# Every now and then the stars align...



## TEX-O-BOB (Sep 12, 2007)

...and you kill four turkeys in a day and a half. 

Beats the hell outa last year. Hunted a week and got skunked! :evil:

Big thanks to my buddy Mike for having me out this year. We had a blast!


----------



## manysteps (Sep 28, 2009)

WOW :shock:


----------



## Mojo1 (Sep 8, 2007)

Nice!!


----------



## bwhntr (Sep 12, 2007)

8)


----------



## izzydog (Jan 18, 2008)

Saweeet!


----------



## BPturkeys (Sep 13, 2007)

Very nice there Tex. Great looking birds. Hey, two of them look pretty darn brown...Eastern??


----------



## TEX-O-BOB (Sep 12, 2007)

BPturkeys said:


> Very nice there Tex. Great looking birds. Hey, two of them look pretty darn brown...Eastern??


Yup! Twenty years ago the only thing up there was Marriums.

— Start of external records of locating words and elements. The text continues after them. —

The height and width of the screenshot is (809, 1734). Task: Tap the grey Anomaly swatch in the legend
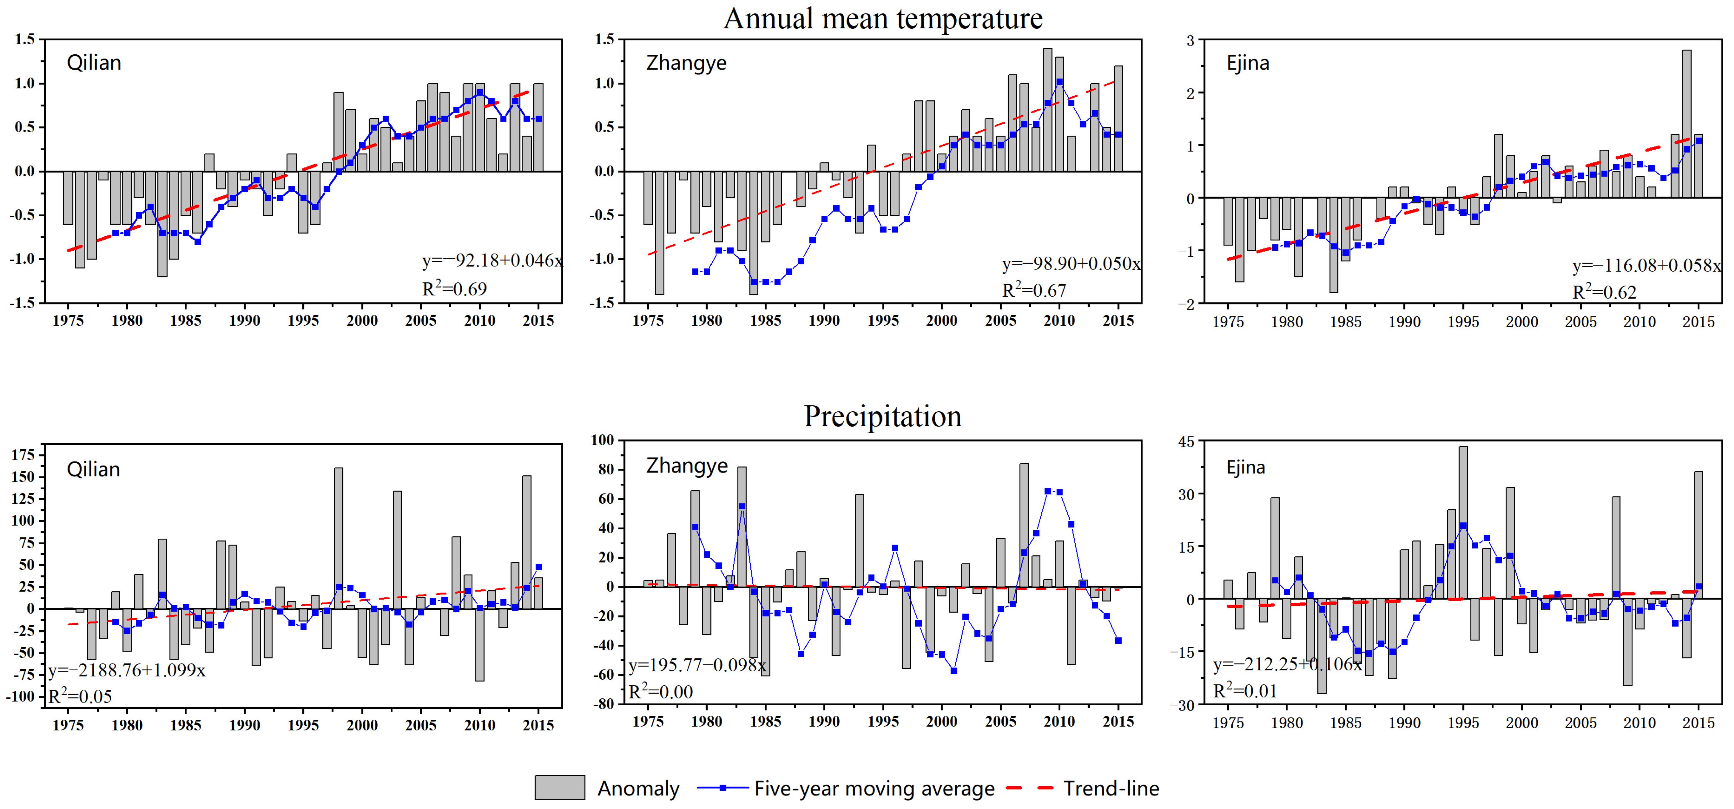pos(559,787)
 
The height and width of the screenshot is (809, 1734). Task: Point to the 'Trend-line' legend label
pos(1111,788)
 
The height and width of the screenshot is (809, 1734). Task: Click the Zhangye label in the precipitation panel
pos(687,466)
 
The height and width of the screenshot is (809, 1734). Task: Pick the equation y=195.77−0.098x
pos(697,666)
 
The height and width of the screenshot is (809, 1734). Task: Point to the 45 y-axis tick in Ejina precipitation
pos(1186,442)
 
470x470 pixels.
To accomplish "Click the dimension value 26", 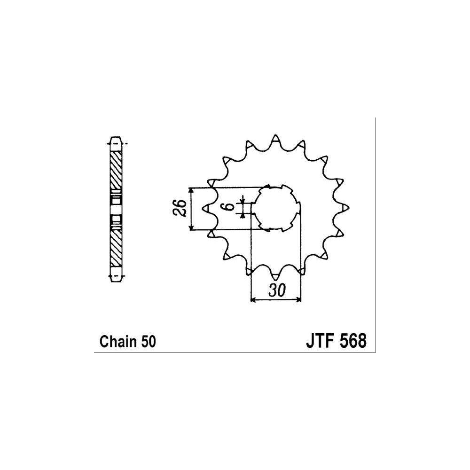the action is point(180,208).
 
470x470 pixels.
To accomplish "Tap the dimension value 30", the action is point(277,290).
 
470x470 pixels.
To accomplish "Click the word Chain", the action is point(118,341).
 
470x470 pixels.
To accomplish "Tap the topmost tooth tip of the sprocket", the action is point(275,135).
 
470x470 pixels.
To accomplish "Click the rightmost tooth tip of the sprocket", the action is point(349,207).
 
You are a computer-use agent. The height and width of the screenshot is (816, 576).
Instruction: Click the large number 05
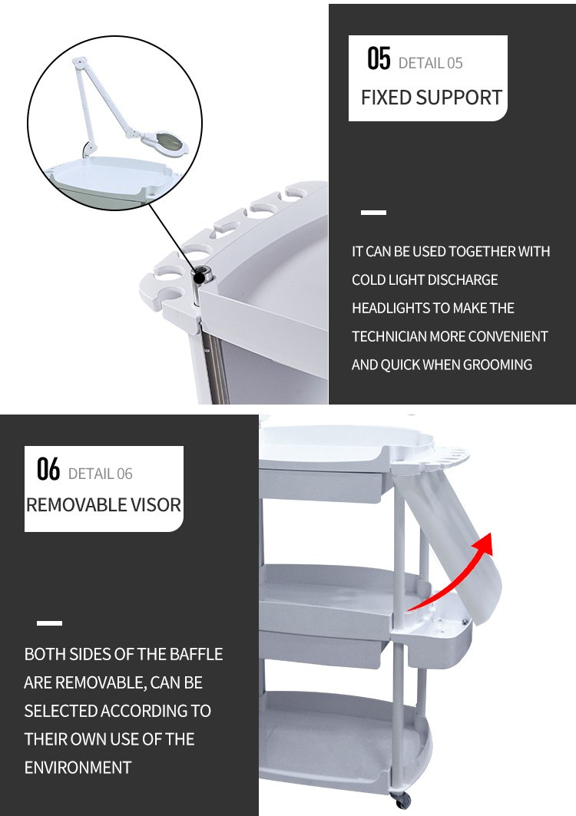click(379, 58)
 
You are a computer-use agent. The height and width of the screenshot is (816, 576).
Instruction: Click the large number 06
click(48, 468)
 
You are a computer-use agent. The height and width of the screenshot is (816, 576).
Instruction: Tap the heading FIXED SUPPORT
click(431, 97)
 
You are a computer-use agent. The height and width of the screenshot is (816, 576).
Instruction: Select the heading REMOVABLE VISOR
click(104, 505)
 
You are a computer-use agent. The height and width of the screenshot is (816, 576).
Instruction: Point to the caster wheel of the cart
click(402, 801)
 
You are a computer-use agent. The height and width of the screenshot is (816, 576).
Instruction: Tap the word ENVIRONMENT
click(78, 768)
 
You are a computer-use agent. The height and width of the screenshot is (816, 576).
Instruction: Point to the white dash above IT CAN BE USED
click(373, 213)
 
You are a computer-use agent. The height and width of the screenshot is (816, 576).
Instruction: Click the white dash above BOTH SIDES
click(49, 623)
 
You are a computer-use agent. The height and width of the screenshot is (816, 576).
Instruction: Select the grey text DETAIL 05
click(430, 64)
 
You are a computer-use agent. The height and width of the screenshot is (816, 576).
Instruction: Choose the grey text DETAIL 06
click(101, 474)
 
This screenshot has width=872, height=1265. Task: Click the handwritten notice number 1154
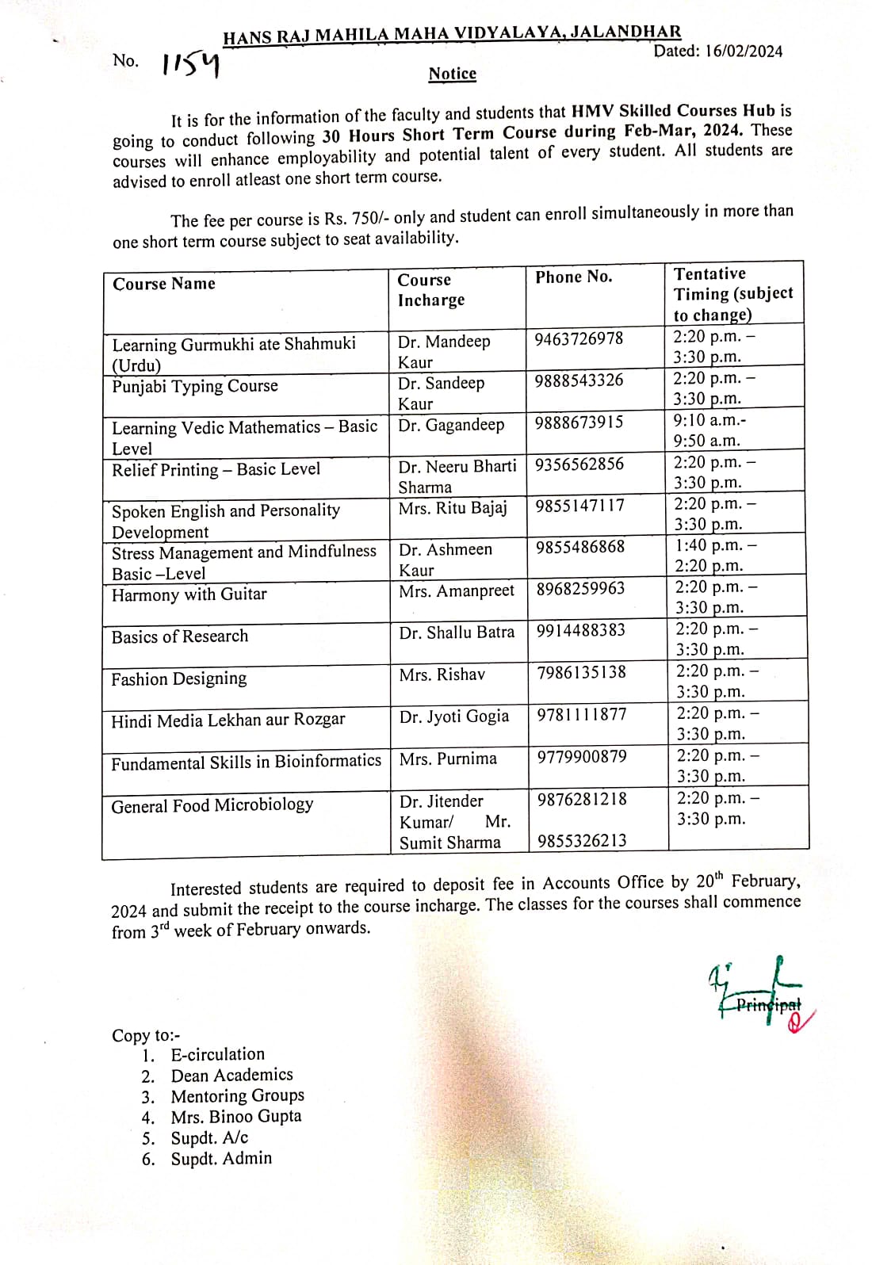[190, 64]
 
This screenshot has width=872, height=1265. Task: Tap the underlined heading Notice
[452, 74]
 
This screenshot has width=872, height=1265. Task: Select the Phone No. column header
[573, 277]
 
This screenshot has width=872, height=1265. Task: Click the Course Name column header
[164, 284]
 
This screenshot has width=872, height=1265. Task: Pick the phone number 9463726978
[579, 339]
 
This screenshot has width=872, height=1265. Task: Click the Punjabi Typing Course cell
[195, 386]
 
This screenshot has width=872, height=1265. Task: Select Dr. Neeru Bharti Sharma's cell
[457, 476]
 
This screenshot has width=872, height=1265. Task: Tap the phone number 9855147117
[579, 506]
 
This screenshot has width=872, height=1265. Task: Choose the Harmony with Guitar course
[189, 594]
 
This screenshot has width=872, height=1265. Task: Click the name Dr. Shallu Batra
[457, 632]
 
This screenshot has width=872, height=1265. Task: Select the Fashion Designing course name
[179, 678]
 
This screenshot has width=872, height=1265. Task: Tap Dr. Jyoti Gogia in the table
[454, 717]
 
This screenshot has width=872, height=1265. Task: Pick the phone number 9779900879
[582, 757]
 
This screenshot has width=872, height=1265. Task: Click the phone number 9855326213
[582, 840]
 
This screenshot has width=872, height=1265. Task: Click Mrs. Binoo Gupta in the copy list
[236, 1116]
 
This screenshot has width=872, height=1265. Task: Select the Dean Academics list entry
[231, 1075]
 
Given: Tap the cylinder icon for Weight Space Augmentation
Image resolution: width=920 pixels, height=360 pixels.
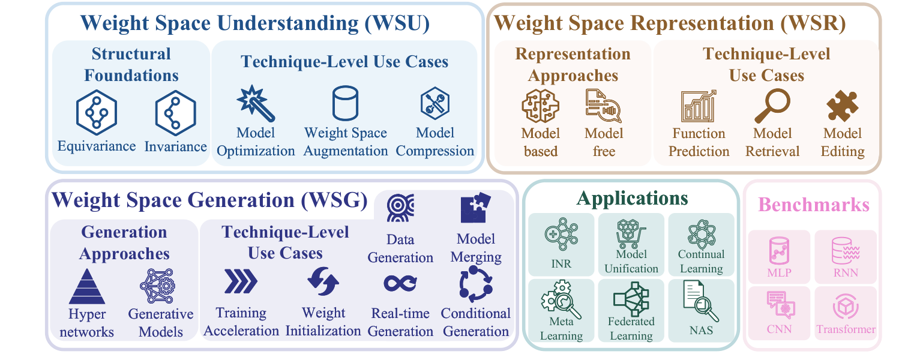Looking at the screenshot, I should [x=345, y=103].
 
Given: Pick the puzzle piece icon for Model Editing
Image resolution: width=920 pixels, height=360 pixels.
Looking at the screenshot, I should [x=842, y=106].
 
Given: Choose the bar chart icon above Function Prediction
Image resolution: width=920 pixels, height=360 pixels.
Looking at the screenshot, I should [x=698, y=106].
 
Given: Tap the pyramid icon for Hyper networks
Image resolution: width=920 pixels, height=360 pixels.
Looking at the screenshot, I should [x=87, y=286].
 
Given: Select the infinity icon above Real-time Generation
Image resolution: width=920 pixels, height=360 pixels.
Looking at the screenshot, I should [x=401, y=284].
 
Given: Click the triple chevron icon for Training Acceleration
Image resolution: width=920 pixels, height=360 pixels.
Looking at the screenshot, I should [x=241, y=281].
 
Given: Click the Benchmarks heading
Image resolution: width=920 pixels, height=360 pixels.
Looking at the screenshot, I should [x=813, y=205].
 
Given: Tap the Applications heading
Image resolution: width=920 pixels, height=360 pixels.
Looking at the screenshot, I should [x=631, y=198].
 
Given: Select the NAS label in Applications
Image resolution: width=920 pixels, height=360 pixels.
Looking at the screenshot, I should [x=701, y=329].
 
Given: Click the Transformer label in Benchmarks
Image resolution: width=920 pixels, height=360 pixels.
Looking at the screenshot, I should [x=846, y=329].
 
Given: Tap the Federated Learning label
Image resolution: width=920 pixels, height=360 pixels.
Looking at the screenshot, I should [x=631, y=328].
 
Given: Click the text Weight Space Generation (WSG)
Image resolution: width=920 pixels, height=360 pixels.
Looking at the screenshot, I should [x=209, y=200].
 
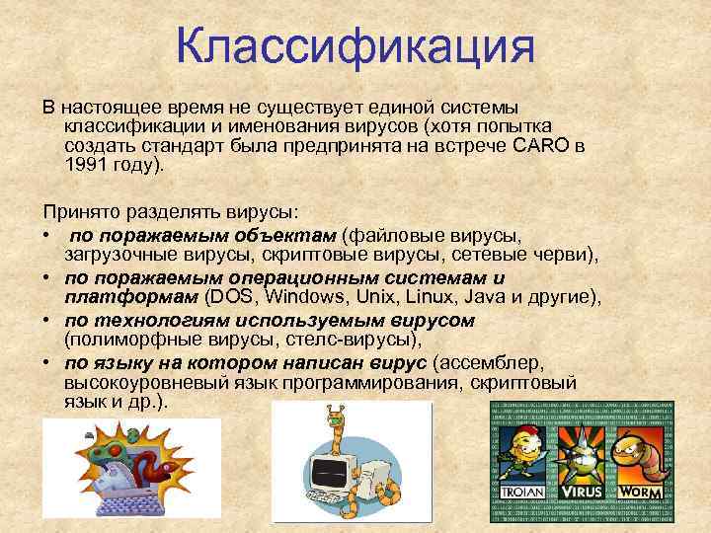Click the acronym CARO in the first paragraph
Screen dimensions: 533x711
click(x=541, y=146)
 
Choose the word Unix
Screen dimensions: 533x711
click(x=360, y=297)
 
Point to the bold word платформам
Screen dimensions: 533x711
click(x=130, y=297)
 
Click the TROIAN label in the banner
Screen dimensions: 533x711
click(x=521, y=491)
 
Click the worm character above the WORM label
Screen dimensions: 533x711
click(x=642, y=453)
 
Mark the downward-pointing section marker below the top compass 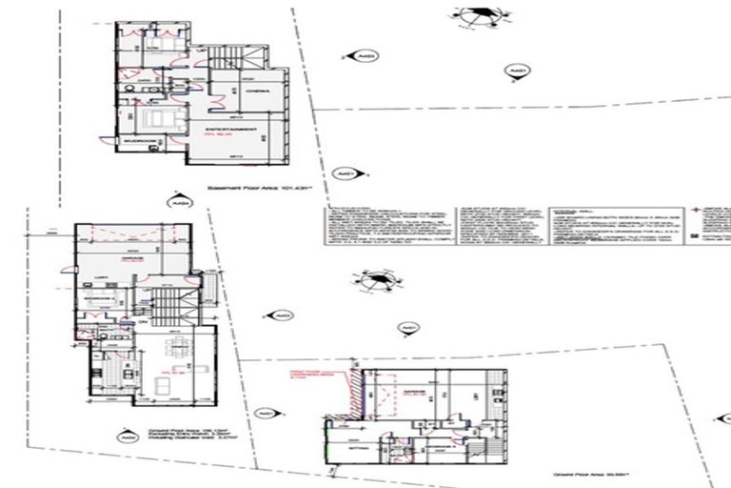pos(517,71)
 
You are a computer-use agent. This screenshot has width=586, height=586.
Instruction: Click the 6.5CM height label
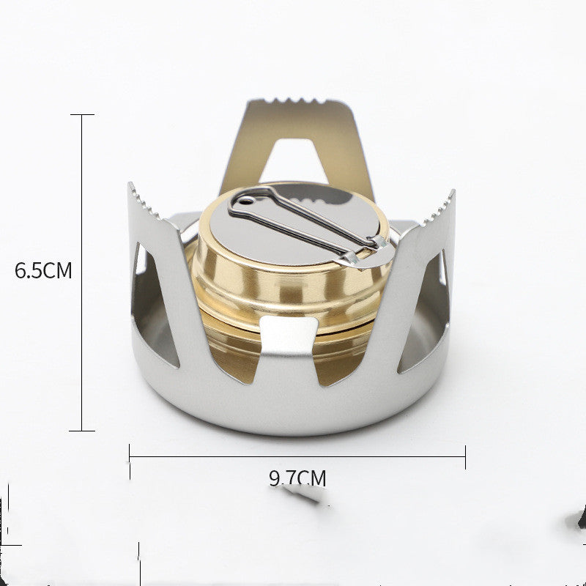point(43,270)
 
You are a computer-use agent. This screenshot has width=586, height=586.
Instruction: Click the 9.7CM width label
point(297,479)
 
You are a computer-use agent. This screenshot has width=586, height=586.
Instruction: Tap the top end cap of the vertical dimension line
point(81,115)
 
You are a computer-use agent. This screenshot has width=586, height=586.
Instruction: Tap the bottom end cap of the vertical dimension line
point(81,431)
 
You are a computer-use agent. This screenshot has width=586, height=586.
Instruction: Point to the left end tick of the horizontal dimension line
point(130,457)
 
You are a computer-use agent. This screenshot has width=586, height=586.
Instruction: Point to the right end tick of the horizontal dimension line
point(465,457)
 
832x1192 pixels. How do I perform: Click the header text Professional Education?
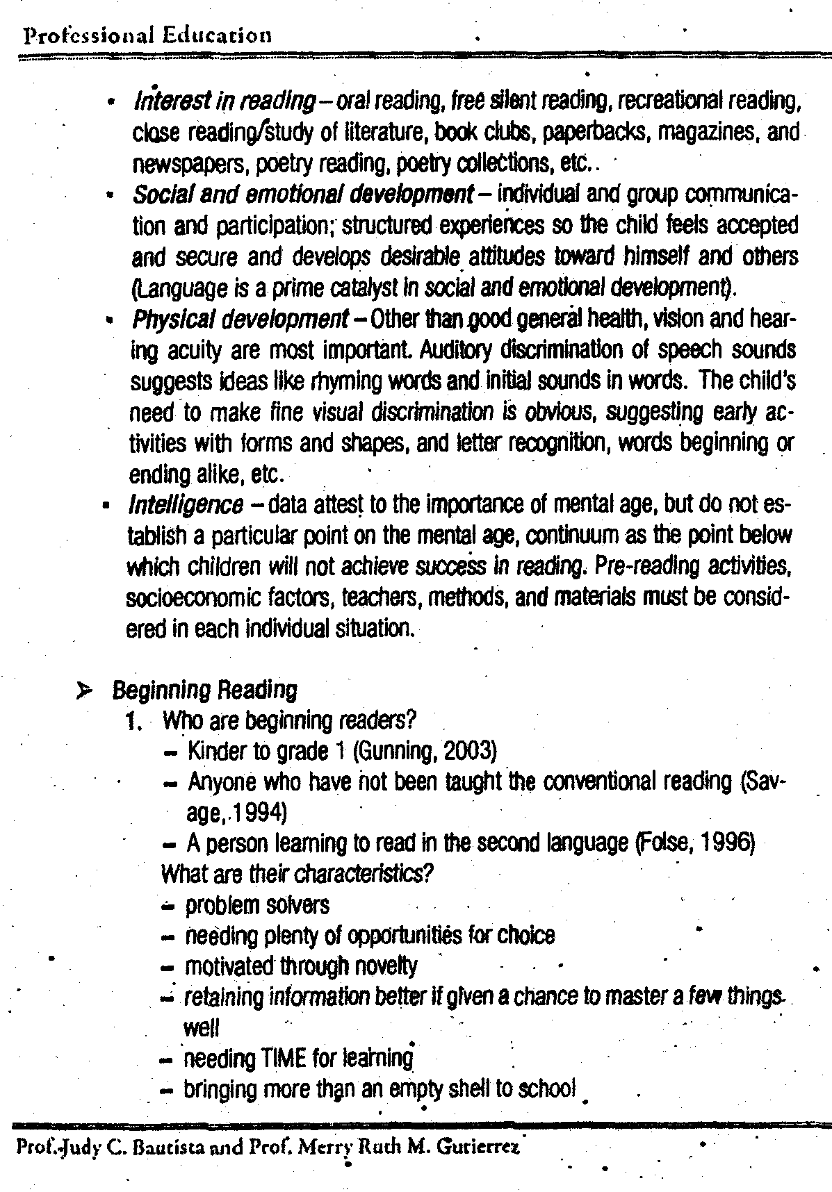click(x=147, y=35)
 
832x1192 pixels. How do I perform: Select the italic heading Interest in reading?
click(x=225, y=102)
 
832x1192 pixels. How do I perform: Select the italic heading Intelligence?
click(x=186, y=505)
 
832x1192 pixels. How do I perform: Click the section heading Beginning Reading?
click(x=204, y=690)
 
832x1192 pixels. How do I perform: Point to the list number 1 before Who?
click(x=133, y=722)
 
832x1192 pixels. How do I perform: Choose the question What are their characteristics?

Then some clown brought in a bunch of Easterns and let em go. Now you never know what yer gonna get...


----------



## birdman (Nov 21, 2007)

The more it doesn't happen, the more you appreciate when it does. Congrats.


----------



## Road Runner (Mar 20, 2010)

Nice! Looks like Idaho. I love it up there. Great Job.


----------



## Bears Butt (Sep 12, 2007)

How Sweet It Is! Congrats!


----------



## dkhntrdstn (Sep 7, 2007)

well nice job and i hope you still some luck left for the next couple weekends. to get those kids there birds.


----------



## TEX-O-BOB (Sep 12, 2007)

Yup, hopefully the birds will cooperate as well for us up there.


----------



## SureShot (Oct 2, 2007)

Very nice! Congratulations on some great birds and some wonderful artsy pictures.


----------



## Bowdacious (Sep 16, 2007)

Well well....looks like I need to go out of state for some turkey hunting! Well done! Love the pics!


----------